» **DIRECTION**: In the data below, format the lines from the line containing "Task: Open the single gear settings dropdown" up to and including the line containing "Action: pos(896,166)" as a numbered list, skipping blank lines. Leave the pictures out.

» **PROVIDED INFORMATION**:
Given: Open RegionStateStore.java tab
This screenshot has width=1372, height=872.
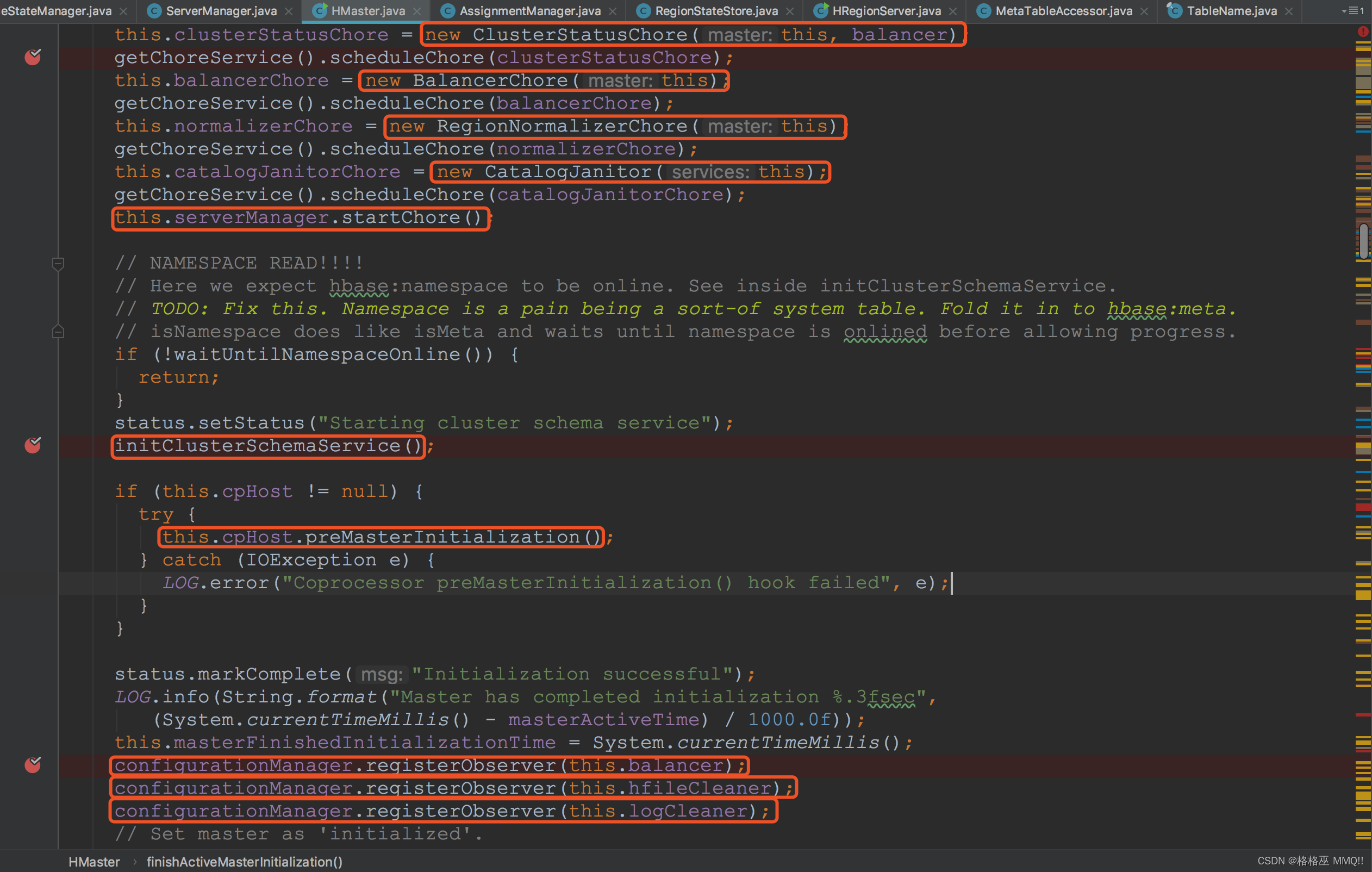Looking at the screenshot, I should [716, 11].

---

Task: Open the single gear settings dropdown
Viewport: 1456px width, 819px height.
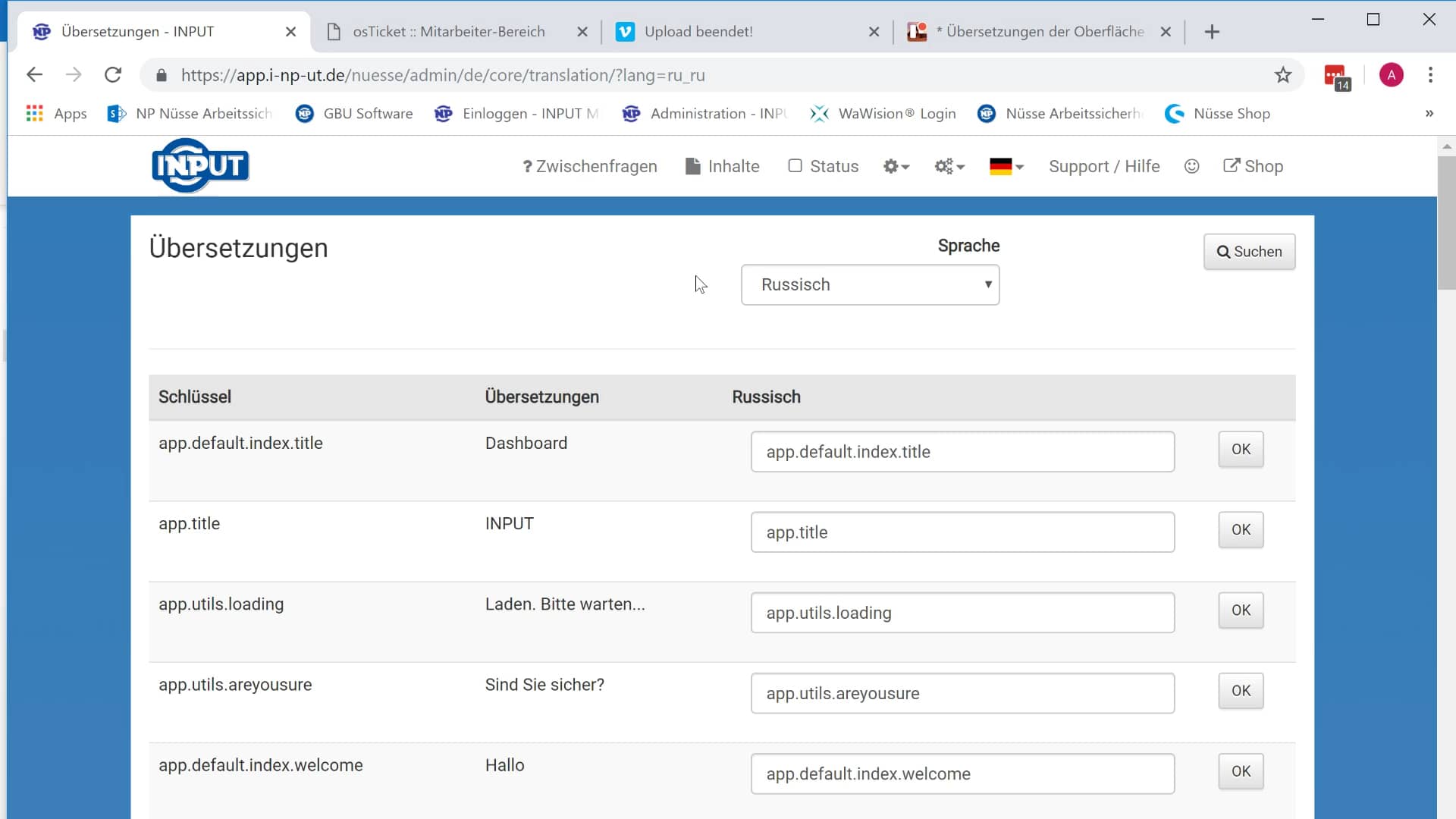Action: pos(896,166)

» **OUTPUT FOR THIS TASK**:
1. Task: Open the single gear settings dropdown
2. Viewport: 1456px width, 819px height.
3. Action: pos(896,166)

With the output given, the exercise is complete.